We’ve also been joined by Laura Dukess, a long-time specialist in educational leadership, and we’ll be adding additional experts as our practice further expands. Education also is a key part of the social venture activities I’ll be undertaking now in addition to my continued public sector consulting (more on that in a coming update).
Of course, along with our extensive involvement in workforce development, education has been central to Public Works’ mission from the beginning:
— One of our earliest projects was comprehensive research on early childhood education for the California Commission on Families and Children. We designed a national strategy on early education for the Center for National Policy, and the nation’s first Cabinet-level Department of Early Learning engaged us to identify innovative funding approaches. We also designed an expansion of Iowa’s Statewide Voluntary Preschool Program, and last year coordinated transfer of Louisiana’s Child Care Development Fund to the state’s Department of Education.
— We’ve conducted performance reviews of school operations in New Orleans and four South Carolina districts, helped to streamline the school construction process in California, and wrote a comprehensive strategic plan for professional development in the New Brunswick, NJ, school district. And we designed an innovative Crisis Response Box program in California and Mississippi for addressing school shootings.

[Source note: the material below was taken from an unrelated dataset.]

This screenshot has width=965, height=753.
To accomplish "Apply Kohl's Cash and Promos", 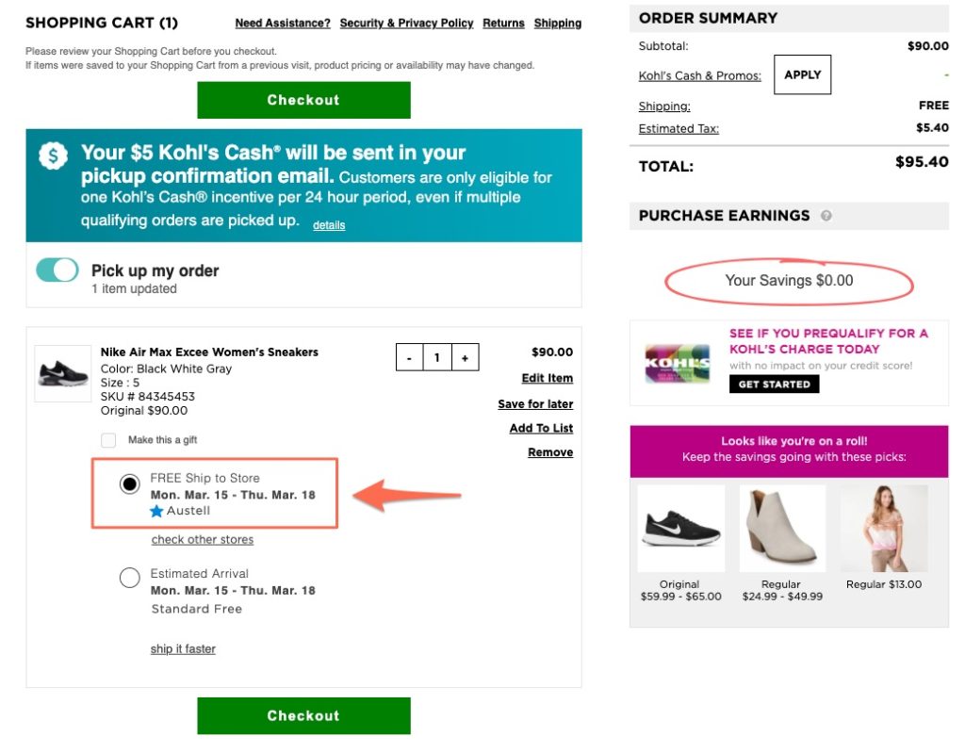I will pyautogui.click(x=802, y=74).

— In education policy, our statewide review in West Virginia not only identified $90 million in savings but also defined strategies to improve teaching and technology use. In Arizona, we studied the alignment of K–12 public education with post-secondary and workforce demands, and we helped establish P-20 councils in both Arizona and West Virginia. We also recommended improvements in teacher licensure, accountability and assessment, and charter schools in New Mexico, and developed a comprehensive K-12 agenda for New York City. And we produced a report for the California Department of Education on modernizing “Voc-Ed” into Career and Technical Education for the 21st century.
— We’ve worked on access to higher ed with a complete overhaul of California’s student loan guaranty entity, and a college scholarship program for Cuyahoga County, Ohio. We partnered with the world’s largest university system – Cal State – on expansion of applied education doctorates, a Centers of Excellence program in STEM education, and reorienting the state education system to high-demand fields. We also developed the strategic plan for a regional technical education center at UNM-Gallup and a gap analysis of community college needs in northwestern Pennsylvania.
Look for more from us in education as 2016 progresses!